The goal was never to remove the ritual. It was to elevate it. JW explains that each drink is designed to evoke familiar experiences while introducing something new. “All of our drinks are supposed to be evocative of experiences maybe you’ve had before or drinks you’ve had before, but in a new context.” That subtle shift allowed Curious Elixirs to fit naturally into social settings instead of feeling like an alternative for people who could not drink. Dinner parties, celebrations, and nights out suddenly had another option on the table.

Catching a Cultural Shift Early
When Curious Elixirs launched in 2015, the non alcoholic craft beverage category barely existed. Alcohol free beer had been around for decades, but it was often treated as a compromise product rather than something people genuinely wanted to drink. JW believed the potential market was far larger than it appeared. When he began studying drinking behavior, the numbers revealed a surprising audience. Millions of adults were already drinking little or no alcohol, yet they had almost no premium beverage options available.

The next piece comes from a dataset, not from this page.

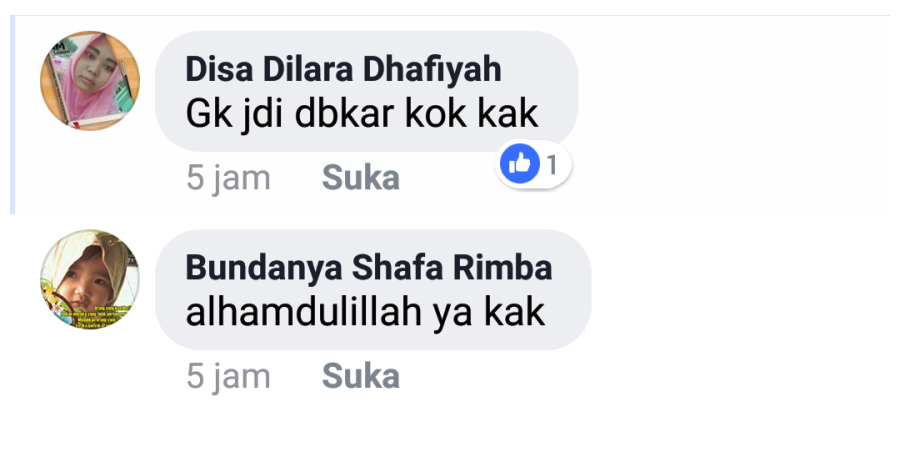The height and width of the screenshot is (452, 900).
Task: Select the comment text "alhamdulillah ya kak"
Action: pos(365,312)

“There were already seventy five million adult Americans who didn’t drink alcohol,” JW explains. “And another ninety million who drank two or fewer drinks per week.” Those numbers suggested a massive cultural shift waiting to happen. Over the past decade that shift has accelerated. Younger generations are drinking less. Wellness culture has changed how people think about consumption. Restaurants and bars now regularly feature alcohol free cocktails on their menus. Curious Elixirs helped prove that the category could exist long before it became obvious.
The Long Game
Just over ten years after launching Curious Elixirs, JW still approaches the business with the same mindset that shaped the company in its earliest days. The brand continues to release products slowly, focusing on flavor complexity and thoughtful ingredients rather than rapid expansion. That patience reflects a broader belief about building enduring companies. Cultural shifts often take years to unfold. The brands that ultimately define those shifts are the ones willing to build credibility long before the trend becomes mainstream.
Curious Elixirs started with a personal question about drinking habits. Over time that question evolved into a product, then a brand, and eventually an entirely new category.